Look up in the sky, it’s a bird, it’s a plane.

No, it’s Miami-Dade police spying on you.

The Miami-Dade Police Department is about to become the first large metropolitan police department in the country to buy a drone, an unmanned plane equipped with cameras that until now, has only been used by military in Iraq and Afghanistan.

Police say the drone is necessary to keep us safe, but ACLU officials say it will allow police to invade our privacy by peeping through our bedroom windows and into our backyards – where we have an expectation of privacy.

But technology experts say we better get used to this idea because this is only a sign of things to come. Soon all large-scale police departments will be flying drones.

But before that can happen, the Federal Aviation Adminisration must first approve the airways.

According to the Miami New Times:

At this point, it doesn't really matter if you're against this technology, because it's coming," says P. W. Singer, author of Wired for War and an expert on drones. "The precedent that is set in Miami could be huge."

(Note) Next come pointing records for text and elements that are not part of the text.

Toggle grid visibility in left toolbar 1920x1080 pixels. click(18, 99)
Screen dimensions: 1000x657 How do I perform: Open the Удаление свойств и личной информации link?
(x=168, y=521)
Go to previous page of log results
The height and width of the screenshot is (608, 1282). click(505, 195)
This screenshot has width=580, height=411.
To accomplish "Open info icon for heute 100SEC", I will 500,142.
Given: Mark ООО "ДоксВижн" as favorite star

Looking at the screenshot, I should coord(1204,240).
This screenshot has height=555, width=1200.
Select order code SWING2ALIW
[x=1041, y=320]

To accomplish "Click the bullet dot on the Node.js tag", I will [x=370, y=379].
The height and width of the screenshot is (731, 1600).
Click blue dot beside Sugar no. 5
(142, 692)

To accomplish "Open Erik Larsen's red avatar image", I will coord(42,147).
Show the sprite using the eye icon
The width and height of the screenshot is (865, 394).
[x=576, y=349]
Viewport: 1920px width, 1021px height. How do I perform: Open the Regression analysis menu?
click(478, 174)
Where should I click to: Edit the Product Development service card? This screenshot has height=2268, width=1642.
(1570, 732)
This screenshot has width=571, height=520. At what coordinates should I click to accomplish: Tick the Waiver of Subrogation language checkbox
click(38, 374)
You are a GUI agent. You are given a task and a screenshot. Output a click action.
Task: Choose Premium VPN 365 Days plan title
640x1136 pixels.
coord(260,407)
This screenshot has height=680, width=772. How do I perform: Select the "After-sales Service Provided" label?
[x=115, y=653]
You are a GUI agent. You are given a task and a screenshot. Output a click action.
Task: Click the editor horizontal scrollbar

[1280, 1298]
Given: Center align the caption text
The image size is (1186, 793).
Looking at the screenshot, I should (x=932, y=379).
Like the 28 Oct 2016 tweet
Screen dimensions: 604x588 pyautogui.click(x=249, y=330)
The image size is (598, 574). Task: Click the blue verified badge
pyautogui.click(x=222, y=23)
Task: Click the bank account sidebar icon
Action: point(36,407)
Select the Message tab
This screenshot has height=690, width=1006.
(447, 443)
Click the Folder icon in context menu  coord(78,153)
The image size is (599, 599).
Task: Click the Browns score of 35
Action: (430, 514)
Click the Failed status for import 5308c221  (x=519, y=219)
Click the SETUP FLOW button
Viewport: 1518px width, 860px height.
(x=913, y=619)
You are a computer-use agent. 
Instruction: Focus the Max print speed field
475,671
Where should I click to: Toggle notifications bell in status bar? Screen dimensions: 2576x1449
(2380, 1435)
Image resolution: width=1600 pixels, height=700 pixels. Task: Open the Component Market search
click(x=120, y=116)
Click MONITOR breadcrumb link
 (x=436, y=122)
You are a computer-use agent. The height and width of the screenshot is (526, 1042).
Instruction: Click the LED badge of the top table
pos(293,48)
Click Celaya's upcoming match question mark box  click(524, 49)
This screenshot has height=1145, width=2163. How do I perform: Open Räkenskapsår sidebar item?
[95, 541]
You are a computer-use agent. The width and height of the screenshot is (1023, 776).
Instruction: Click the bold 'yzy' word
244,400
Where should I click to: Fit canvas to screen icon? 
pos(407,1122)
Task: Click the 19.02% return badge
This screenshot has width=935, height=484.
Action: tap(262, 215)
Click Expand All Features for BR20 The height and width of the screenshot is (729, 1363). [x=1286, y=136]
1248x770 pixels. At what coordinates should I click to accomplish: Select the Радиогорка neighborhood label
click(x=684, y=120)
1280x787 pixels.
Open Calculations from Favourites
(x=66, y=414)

The irony, of course, is that police have been doing all they can to prevent us from recording them even when they have no expectation of privacy.

So next time you choke the chicken inside the privacy of your own home or make love to your wife, your photo can wind up in a police file labeled for domestic terrorists probably along the side your crotch-shot from that time you walked through a TSA checkpoint during the holidays.

The MDPD will purchase the 20-pound T-Hawk from Honeywell for an unspecified amount of tax dollars that are supposedly coming from some federal grant.

Probably the same grant that allowed the MDPD to create its Homeland Security Bureau that responded to Stretch Ledford and I taking photographs at the Miami-Dade Metrorail.

A Detective Bustamante told us we would be arrested if we continued taking photos, even though he had shown him official documentation that we were allowed to take photos on the trains.

We were then “permanently banned” by the Metrorail sesecurity company while the MPPD Homeland Security jackasses looked on approvingly.

Our tax dollars at work sure as hell are not going towards the brains of the Homeland Security operation.

The Federal Aviation Administration still needs to approve the drone so it can fly at 10,500 feet at a cruise of 46 mph at 49 minutes at a time.

Knowing Miami, it probably won’t be long until somebody shoots it down.

Meanwhile, citizens can purchase their own smaller-scale drone for only $300 that can be operated with an iPhone.

The Boston Herald reviewed that drone here. And you can check out the company's website here.Maybe they'll send me one of those drones to review on this site.

I'd like to see what will happen if I fly the drone outside the window of the Miami-Dade Police Department.